Issues de la pratique, et à la différence du cautionnement (les lettres d’intention ne sont connues du législateur qu’au travers du seul article 2322 du Code civil, créé par l’ordonnance du 23 mars 2006 réformant le droit des sûretés.
Elles se définissent comme « l’engagement de faire ou de ne pas faire ayant pour objet le soutien apporté à un débiteur dans l’exécution de son obligation envers son créancier ».
Cette définition laisse au rédacteur de la lettre d’intention la plus grande liberté pour fixer la portée de son engagement et les limites de ses obligations.
Qu’elle est la nature juridique de la lettre d intention et pour répondre a cette question nous allons dans un premier temps définir cette notion et la comparer avec des notions voisines ?





Partie 1 Condition d’ émission de la lettre d’ intention

Chapitre 1 Lettre d’ intention et promesse de crédit [1]
Pour comprendre le débat qui se mène autour de la lettre de confort, il apparaît nécessaire  de  définir,  au préalable,  les  circonstances qui  lui  donnent  naissance.
Généralement, c'est à la phase de négociation d'un  crédit, matérialisée par une promesse de crédit, qu'une banque et une entreprise (la filiale d'un groupe) peuvent convenir de l'utilisation de la lettre de confort comme la forme ou l'une des formes de garantie du crédit à octroyer. La lettre de confort est entendue dans ce cas comme une condition de l'engagement de la banque.[2]
Section 1 Lettre de confort comme condition préalable à l'ouverture du crédit
La promesse de crédit se matérialise par un document par lequel une banque s'engage à accorder un prêt ou un crédit à un emprunteur quelconque. L'opportunité et la teneur de cette promesse dépendent du type de rapport qui existe entre la banque et son client. S'agissant de la filiale d'un groupe, si les relations d'affaires entre la banque et elle ne sont pas encore très développées, la promesse de crédit ne serait que préalable à un accord formel d'ouverture de crédit. Mais si la banque fait suffisamment confiance à la filiale, ou si l'opération pour laquelle le crédit est sollicité n'est que ponctuelle, la promesse de crédit pourrait comporter assez de détails qui rendraient inutile la conclusion subséquente d'un accord de crédit. Généralement, la promesse de crédit se borne à déterminer les conditions d'affaires entre les parties.

EXTRAITS DE DONNÉES:

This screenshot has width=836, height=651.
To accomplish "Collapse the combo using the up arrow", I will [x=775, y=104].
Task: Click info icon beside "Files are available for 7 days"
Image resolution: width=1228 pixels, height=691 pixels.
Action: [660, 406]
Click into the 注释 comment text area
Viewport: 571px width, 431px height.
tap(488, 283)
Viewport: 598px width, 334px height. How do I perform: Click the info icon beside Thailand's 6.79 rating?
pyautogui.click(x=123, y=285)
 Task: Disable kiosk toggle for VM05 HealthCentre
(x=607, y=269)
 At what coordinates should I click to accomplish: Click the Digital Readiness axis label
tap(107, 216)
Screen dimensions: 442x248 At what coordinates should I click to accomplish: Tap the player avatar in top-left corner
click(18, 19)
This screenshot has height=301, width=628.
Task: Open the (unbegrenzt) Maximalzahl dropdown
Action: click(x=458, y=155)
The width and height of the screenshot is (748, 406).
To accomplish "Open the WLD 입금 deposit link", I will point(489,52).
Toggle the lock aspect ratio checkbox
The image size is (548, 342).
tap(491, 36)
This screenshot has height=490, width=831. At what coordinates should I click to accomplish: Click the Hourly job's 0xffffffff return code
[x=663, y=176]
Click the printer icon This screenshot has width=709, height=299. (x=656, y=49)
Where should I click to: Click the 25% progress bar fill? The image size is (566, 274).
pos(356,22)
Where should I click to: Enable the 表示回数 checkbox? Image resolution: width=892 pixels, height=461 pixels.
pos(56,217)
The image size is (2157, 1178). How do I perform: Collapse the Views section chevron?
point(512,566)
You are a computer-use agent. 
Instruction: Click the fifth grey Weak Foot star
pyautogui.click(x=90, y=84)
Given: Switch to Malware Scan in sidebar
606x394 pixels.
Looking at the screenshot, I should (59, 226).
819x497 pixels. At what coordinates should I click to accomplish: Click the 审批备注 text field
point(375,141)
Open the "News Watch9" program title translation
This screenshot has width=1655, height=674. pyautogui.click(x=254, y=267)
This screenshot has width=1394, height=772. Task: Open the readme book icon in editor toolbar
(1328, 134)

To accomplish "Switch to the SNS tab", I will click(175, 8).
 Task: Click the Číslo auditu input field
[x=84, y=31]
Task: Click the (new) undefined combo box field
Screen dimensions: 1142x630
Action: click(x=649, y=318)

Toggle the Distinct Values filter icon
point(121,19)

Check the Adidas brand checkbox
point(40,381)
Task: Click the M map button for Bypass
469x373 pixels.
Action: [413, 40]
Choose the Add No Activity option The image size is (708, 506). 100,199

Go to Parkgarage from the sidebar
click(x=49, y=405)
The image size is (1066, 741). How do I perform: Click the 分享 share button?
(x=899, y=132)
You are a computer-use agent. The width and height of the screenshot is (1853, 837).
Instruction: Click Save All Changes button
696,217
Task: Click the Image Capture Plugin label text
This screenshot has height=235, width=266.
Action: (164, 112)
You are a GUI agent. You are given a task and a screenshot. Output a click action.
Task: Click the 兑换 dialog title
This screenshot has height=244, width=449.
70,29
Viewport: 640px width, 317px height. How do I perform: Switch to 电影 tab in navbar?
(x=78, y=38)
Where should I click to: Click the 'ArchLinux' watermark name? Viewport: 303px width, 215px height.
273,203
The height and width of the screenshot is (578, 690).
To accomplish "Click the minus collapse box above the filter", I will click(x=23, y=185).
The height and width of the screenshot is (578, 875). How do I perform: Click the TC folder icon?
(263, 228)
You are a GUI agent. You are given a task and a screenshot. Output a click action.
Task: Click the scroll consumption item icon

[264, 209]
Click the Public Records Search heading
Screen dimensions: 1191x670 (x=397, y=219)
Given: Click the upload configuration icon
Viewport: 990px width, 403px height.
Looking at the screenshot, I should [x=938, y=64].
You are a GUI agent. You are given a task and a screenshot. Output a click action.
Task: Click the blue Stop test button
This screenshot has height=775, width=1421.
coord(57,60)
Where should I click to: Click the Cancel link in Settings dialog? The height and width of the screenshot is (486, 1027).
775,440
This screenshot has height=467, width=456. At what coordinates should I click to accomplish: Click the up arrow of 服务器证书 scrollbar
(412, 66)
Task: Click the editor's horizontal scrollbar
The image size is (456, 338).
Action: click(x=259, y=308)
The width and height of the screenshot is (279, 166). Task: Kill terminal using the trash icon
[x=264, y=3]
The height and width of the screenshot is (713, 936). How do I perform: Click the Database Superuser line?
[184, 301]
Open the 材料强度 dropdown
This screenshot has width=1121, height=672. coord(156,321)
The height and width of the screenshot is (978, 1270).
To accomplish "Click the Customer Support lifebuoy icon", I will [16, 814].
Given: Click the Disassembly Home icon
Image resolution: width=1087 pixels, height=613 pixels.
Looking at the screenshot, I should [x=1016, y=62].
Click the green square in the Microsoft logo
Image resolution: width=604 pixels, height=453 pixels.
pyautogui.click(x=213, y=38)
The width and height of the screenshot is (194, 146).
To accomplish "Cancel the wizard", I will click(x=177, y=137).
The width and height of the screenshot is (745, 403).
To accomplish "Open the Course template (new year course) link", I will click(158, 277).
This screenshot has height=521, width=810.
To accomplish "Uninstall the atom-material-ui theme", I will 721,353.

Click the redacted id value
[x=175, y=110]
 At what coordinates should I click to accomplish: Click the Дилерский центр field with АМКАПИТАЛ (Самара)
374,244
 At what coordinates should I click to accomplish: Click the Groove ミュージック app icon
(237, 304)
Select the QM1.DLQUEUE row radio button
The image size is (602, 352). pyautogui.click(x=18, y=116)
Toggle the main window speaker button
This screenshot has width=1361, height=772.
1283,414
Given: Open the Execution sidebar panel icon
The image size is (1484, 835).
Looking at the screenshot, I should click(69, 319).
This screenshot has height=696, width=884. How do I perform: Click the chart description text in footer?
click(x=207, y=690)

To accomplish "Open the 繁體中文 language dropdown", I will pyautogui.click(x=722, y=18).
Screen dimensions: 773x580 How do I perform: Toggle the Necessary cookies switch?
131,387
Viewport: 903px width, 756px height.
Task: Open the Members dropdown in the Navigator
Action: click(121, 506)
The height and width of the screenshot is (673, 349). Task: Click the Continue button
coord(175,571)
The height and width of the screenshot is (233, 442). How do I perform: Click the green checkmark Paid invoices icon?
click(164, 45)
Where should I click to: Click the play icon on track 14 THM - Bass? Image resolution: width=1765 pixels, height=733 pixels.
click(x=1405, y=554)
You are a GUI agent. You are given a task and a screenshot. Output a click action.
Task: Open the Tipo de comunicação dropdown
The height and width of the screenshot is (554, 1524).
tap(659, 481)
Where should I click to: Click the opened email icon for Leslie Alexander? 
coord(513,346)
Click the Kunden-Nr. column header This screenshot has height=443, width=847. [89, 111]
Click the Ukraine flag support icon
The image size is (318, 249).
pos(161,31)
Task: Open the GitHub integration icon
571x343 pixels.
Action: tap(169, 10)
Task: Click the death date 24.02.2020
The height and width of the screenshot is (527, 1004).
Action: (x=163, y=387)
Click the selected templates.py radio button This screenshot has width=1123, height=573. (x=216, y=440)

SÉRIE DE CONSIGNES:
[a] D'après l'extrait retenu, quel article du Code civil fait connaître les lettres d'intention au législateur ?
[b] Reprenez le passage de l'extrait retenu de « Issues de la » à « des notions voisines ? », en substituant « signataire » à « rédacteur ».

RÉSULTATS OBTENUS:
[a] L'article 2322 du Code civil.

[b]
Issues de la pratique, et à la différence du cautionnement (les lettres d’intention ne sont connues du législateur qu’au travers du seul article 2322 du Code civil, créé par l’ordonnance du 23 mars 2006 réformant le droit des sûretés.
Elles se définissent comme « l’engagement de faire ou de ne pas faire ayant pour objet le soutien apporté à un débiteur dans l’exécution de son obligation envers son créancier ».
Cette définition laisse au signataire de la lettre d’intention la plus grande liberté pour fixer la portée de son engagement et les limites de ses obligations.
Qu’elle est la nature juridique de la lettre d intention et pour répondre a cette question nous allons dans un premier temps définir cette notion et la comparer avec des notions voisines ?